[Information given — start]

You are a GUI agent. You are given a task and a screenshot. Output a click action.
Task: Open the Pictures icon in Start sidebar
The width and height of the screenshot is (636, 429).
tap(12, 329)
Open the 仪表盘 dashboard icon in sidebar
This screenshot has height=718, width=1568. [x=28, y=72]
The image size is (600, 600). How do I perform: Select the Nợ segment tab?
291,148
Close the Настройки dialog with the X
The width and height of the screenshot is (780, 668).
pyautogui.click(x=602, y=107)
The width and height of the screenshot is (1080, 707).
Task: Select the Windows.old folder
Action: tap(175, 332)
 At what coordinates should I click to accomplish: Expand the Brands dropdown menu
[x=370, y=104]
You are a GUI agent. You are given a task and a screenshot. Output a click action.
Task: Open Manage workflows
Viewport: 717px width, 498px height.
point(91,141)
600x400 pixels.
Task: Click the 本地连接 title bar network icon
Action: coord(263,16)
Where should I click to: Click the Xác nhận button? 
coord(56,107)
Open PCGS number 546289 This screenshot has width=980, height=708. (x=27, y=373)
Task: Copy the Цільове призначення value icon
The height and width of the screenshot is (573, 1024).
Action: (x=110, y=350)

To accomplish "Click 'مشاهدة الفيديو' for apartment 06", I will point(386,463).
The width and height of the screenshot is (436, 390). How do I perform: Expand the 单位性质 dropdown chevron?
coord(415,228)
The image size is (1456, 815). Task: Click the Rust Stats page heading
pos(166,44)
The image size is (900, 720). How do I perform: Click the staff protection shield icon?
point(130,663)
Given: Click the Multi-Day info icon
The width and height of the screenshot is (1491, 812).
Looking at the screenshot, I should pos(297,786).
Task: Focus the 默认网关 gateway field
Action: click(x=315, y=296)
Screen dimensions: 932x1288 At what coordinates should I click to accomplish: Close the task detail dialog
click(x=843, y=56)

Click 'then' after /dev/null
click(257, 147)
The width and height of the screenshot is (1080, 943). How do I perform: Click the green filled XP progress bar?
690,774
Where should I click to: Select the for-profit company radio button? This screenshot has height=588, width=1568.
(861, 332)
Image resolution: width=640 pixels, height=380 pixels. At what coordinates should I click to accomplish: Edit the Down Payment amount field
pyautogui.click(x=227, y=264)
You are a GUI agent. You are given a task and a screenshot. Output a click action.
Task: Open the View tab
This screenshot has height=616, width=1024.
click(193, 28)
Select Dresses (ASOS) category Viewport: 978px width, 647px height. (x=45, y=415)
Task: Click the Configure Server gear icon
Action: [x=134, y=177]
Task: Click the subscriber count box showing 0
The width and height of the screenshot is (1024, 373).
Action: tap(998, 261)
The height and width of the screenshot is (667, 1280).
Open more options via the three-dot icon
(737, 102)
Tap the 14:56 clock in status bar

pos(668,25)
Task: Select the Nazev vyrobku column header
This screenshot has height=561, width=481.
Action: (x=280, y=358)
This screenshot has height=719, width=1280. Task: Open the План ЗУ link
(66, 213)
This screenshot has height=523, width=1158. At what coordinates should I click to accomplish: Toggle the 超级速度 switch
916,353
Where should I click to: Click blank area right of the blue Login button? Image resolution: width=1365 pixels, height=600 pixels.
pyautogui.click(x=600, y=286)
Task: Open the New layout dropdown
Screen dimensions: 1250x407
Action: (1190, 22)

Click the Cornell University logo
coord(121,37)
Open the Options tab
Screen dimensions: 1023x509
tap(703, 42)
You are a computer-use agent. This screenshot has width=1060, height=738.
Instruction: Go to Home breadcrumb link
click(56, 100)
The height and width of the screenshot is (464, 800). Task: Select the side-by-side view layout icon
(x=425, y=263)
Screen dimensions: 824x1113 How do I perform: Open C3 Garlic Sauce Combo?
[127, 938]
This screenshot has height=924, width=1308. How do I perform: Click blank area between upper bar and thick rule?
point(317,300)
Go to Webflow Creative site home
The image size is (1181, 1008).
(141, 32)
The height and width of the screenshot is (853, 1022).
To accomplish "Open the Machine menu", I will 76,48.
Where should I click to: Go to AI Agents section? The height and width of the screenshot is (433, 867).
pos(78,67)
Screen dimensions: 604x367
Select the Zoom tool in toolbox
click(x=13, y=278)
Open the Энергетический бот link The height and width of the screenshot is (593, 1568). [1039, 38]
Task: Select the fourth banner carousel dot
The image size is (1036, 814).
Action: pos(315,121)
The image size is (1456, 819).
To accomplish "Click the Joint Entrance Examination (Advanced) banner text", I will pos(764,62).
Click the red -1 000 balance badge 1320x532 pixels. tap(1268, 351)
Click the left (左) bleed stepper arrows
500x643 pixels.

[Information given — finish]

Exercise prompt →
Reproduce exactly, with nothing added, the lines from the one that contains "Screen dimensions: 1250x407" to the end of the data.

Final answer →
Screen dimensions: 1250x407
Action: (1190, 22)

Click the Cornell University logo
coord(121,37)
Open the Options tab
Screen dimensions: 1023x509
tap(703, 42)
You are a computer-use agent. This screenshot has width=1060, height=738.
Instruction: Go to Home breadcrumb link
click(56, 100)
The height and width of the screenshot is (464, 800). Task: Select the side-by-side view layout icon
(x=425, y=263)
Screen dimensions: 824x1113 How do I perform: Open C3 Garlic Sauce Combo?
[127, 938]
This screenshot has height=924, width=1308. How do I perform: Click blank area between upper bar and thick rule?
point(317,300)
Go to Webflow Creative site home
The image size is (1181, 1008).
(141, 32)
The height and width of the screenshot is (853, 1022).
To accomplish "Open the Machine menu", I will 76,48.
Where should I click to: Go to AI Agents section? The height and width of the screenshot is (433, 867).
pos(78,67)
Screen dimensions: 604x367
Select the Zoom tool in toolbox
click(x=13, y=278)
Open the Энергетический бот link The height and width of the screenshot is (593, 1568). [1039, 38]
Task: Select the fourth banner carousel dot
The image size is (1036, 814).
Action: pos(315,121)
The image size is (1456, 819).
To accomplish "Click the Joint Entrance Examination (Advanced) banner text", I will pos(764,62).
Click the red -1 000 balance badge 1320x532 pixels. tap(1268, 351)
Click the left (左) bleed stepper arrows
500x643 pixels.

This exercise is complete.